═══ Text provided ═══

War: What Is It Good For?
A few months back I reviewed Preston Sprinkle’s Fight. Despite my feeling there are significant flaws in this book, Sprinkle makes a powerful argument for Christian non-violence and I have been recommending Fight far and wide; indeed, I’ve even managed to persuade my 17 year-old daughter to read it: a rare moment of parenting success!
At around the same time that Fight was published an important book arguing a very different perspective was released, and is one I would like to recommend equally as widely: Nigel Biggar’s In Defence of War. Biggar argues for the legitimacy of just war, and chooses three hard cases to make his point: The First World War, the NATO action in Kosovo and the invasion of Iraq. These are brave examples to tackle as the current zeitgeist is to dismiss as lunacy any notion that either WWI or the war in Iraq were anything other than lunatic; while Kosovo is an interesting case inasmuch that it lacked the legality of backing by the United Nations Security Counsel. Biggar’s willingness to defend these hard cases means he says some very hard things, for instance:
It is not clear…that the Somme was not worth 622,000 Allied casualties. Indeed – though I tremble to say it – it is not clear that it would not have been worth many more.
Statements like that, pulled out of context like that, might be enough to dissuade you from picking up a copy of In Defence of War, but that would be a mistake. Biggar is an Oxford professor, and has written a book for a more scholarly readership than did Sprinkle. He is dealing with the most profound of subject matters and some of the content is demanding. (An easier way into his argument might be by listening to this Premier Radio debate between him and Stanley Hauerwas.) But if nothing else, it is worth reading the intro: ‘Against the virus of wishful thinking’, which offers a summary of the guts of the book, and the first chapter: ‘Against Christian pacifism’, which refutes the kinds of arguments Sprinkle offers.

═══

> _Problem description_
Translate this sentence from the book review above into Spanish: "Biggar is an Oxford professor, and has written a book for a more scholarly readership than did Sprinkle."

═══ Recorded information ═══

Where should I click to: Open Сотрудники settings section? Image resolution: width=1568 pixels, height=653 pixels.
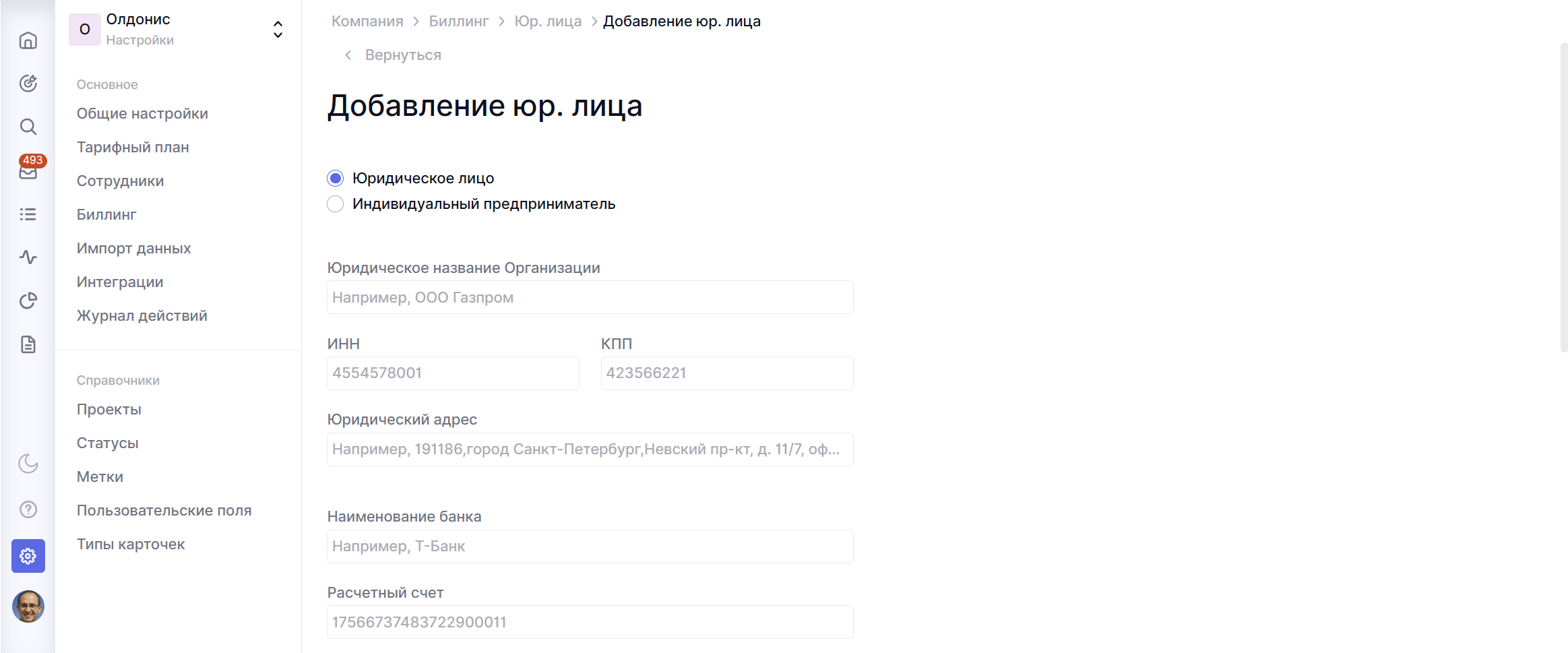click(x=120, y=181)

═══

> _Response_
Biggar es profesor en Oxford y ha escrito un libro para un público lector más académico que el de Sprinkle.